今まで我慢をしていたつもりだったのか

 父にしてみれば、原稿用紙のマス目を埋めるだけで苦しいのに、それに加えて義理のパーティ、会食、葬式結婚式、出版記念パーティのたぐい、気の進まぬ集いにどれほど我慢して、貴重な時間を費やしてきたことか。もはや70を超えたなら、今後はすべて「断然欠席」を貫いても文句は言われないだろうという決意表明らしい。

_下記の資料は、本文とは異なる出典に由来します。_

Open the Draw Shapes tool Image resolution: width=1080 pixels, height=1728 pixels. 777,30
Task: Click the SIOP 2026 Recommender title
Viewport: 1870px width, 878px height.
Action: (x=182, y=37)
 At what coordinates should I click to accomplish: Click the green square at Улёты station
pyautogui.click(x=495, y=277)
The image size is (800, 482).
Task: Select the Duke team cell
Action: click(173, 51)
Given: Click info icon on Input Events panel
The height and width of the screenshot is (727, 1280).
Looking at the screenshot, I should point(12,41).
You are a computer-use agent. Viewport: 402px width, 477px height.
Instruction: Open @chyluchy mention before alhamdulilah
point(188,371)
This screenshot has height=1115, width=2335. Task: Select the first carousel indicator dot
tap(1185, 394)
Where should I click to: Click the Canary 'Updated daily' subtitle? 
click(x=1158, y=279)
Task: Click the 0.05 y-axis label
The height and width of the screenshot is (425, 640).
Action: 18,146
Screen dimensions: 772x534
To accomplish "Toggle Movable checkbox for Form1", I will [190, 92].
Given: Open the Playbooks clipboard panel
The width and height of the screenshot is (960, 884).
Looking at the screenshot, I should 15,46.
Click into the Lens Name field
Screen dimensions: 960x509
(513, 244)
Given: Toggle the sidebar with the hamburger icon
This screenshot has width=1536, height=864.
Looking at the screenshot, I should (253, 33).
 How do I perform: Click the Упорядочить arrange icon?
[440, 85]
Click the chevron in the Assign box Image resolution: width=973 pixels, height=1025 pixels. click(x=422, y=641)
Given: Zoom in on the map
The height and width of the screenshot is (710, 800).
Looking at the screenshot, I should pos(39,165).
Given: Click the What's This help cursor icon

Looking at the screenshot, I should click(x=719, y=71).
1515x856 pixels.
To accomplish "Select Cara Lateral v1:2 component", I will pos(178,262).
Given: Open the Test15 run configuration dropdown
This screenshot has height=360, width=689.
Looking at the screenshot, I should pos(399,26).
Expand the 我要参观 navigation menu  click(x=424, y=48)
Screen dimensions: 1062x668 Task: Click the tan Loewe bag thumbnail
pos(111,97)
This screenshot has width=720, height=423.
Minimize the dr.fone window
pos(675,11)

 が、聞いている側としては、父の真剣味が増せば増すほど正面を向いていられなくなり、とうとう私は俯いて唇を噛みしめた。隣の弟も俯いている。家族は皆、同じ気持ちだったはずだ。もしかして父は今まで我慢をしていたつもりだったのか。そうとわかった途端、吹き出しそうになったからである。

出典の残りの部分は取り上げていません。